Back in my university years, we had course dealing with the topic of Data Communications. Not unusual for my faculty, the lab part of the course included a couple of things which had nothing to do with communications. For instance, there was one homework which requested the students to write a boot virus. I went to the assistant and asked for another assignment, as writing viruses is not something I wanted to do. The assistant refused my proposal, refused discussing the subject (he was 'busy') and subsequently gave me 0 points for that particular homework.

Every now and then, in a teaching institution, somebody comes up with the brilliant idea of teaching students about malware. I am not joking here, it IS a brilliant idea. What is however wrong with it, in 99% of the cases, is that the people who come up with the idea have absolutely no clue about ethics or just don't care about it.

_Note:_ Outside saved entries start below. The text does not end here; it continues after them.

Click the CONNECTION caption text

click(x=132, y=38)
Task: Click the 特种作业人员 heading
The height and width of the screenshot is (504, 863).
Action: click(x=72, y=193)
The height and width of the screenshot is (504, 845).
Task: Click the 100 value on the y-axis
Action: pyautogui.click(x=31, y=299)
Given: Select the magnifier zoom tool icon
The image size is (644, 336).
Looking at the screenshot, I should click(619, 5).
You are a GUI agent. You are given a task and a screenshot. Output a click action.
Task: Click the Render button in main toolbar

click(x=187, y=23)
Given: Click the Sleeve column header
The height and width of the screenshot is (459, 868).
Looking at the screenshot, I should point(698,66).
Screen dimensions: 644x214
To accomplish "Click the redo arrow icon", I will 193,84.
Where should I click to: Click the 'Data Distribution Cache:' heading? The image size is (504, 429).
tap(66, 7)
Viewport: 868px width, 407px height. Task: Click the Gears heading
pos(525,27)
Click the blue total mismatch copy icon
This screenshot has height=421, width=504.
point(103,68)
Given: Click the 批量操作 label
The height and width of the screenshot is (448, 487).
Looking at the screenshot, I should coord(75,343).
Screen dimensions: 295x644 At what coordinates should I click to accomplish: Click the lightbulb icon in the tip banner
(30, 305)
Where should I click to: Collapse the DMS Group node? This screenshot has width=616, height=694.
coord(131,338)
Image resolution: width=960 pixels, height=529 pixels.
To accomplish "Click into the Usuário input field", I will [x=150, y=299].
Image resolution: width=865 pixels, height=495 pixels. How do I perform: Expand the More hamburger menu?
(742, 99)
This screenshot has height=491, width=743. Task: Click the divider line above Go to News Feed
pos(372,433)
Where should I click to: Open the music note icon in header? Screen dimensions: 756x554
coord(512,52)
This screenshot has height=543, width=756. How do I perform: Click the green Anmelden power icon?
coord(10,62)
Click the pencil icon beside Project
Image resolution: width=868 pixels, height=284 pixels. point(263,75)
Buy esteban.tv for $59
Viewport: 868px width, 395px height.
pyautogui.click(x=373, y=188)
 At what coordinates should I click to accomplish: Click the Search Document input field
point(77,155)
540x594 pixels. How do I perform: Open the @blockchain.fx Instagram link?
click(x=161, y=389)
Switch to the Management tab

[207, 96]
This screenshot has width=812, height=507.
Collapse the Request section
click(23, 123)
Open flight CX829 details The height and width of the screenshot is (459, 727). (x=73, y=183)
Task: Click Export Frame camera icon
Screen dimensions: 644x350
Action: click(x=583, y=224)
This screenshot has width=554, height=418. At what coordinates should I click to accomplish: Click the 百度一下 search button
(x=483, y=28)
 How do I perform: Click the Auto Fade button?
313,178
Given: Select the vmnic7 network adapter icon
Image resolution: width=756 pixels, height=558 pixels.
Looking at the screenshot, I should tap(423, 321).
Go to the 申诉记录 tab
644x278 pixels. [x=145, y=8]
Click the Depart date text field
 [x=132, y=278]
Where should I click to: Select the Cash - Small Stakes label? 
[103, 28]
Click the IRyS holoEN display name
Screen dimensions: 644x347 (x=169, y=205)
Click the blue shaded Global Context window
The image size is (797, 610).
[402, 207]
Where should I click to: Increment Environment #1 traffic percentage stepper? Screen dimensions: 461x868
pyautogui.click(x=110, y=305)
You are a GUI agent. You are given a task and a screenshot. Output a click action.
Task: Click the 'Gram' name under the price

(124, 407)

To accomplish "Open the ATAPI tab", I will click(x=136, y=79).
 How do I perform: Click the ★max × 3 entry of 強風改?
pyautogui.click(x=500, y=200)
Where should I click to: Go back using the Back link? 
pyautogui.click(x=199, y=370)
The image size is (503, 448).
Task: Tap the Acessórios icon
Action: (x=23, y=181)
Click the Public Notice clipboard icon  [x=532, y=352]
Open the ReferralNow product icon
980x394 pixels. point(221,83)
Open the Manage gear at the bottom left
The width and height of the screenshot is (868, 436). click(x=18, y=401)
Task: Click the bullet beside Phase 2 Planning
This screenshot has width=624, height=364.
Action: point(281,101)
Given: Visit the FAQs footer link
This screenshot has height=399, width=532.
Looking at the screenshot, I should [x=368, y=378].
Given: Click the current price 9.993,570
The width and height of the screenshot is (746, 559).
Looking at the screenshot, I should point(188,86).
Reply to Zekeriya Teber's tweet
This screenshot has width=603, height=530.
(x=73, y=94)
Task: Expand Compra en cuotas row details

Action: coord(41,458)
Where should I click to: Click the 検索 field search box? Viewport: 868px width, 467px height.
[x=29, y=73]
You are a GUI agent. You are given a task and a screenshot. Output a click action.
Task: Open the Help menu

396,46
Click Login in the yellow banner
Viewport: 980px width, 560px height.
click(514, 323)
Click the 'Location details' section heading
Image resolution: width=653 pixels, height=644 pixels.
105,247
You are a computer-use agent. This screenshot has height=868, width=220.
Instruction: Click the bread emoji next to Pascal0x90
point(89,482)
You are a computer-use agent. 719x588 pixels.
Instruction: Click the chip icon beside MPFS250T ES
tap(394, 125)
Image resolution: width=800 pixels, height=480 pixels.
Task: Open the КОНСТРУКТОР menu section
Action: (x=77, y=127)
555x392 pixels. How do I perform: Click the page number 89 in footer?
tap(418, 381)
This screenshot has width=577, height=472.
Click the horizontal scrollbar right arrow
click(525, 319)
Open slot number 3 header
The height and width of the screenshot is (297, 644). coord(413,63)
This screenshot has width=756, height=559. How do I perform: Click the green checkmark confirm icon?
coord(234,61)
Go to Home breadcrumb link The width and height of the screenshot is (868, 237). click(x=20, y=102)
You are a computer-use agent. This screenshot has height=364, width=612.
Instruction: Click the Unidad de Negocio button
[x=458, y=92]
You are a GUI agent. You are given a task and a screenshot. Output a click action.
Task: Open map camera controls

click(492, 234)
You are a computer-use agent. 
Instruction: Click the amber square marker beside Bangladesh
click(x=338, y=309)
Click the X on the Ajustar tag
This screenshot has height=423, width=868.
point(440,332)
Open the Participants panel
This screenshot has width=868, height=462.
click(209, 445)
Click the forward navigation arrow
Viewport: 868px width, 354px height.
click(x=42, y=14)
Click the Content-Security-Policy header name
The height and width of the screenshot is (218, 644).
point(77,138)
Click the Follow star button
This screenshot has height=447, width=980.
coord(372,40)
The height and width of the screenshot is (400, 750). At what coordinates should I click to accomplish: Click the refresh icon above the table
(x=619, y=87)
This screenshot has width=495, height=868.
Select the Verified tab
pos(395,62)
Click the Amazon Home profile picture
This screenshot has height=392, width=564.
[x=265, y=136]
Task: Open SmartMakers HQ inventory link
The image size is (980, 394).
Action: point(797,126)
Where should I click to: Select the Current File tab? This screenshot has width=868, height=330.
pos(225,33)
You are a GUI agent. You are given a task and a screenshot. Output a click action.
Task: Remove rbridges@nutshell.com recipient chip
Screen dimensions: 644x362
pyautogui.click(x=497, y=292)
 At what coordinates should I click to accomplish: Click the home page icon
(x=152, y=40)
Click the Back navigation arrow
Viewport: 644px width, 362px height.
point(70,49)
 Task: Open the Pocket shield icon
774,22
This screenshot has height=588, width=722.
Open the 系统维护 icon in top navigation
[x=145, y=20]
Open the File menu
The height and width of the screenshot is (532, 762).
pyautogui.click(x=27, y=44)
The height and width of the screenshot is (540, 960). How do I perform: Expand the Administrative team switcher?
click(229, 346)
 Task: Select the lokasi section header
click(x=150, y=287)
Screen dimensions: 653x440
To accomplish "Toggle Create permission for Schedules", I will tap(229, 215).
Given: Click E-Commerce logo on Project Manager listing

They also do not understand that writing malware is not the best way to teach people about how to protect against it. Actually, writing malware is the easy way; it is much easier to write malware than writing antivirus programs. Of course, there is also a dark attraction towards writing malware and young people are easy to fall prey to it.

Back to my university years and to the boot virus writing homework, only a few people bothered doing it. Of them, most actually took the Michaelangelo (March6) sourcecode and shuffled it around. A few years later, I heard that homework was removed from the course's curriculum. Most of the people were just taking existing boot viruses and patching them. And it wasn't really a Data Communications assignment per-se.

There are many other more interesting things to teach about than writing viruses, sending spam and circumventing protection solutions. Yet, there will always be people willing to join the dark side, for one reason or another.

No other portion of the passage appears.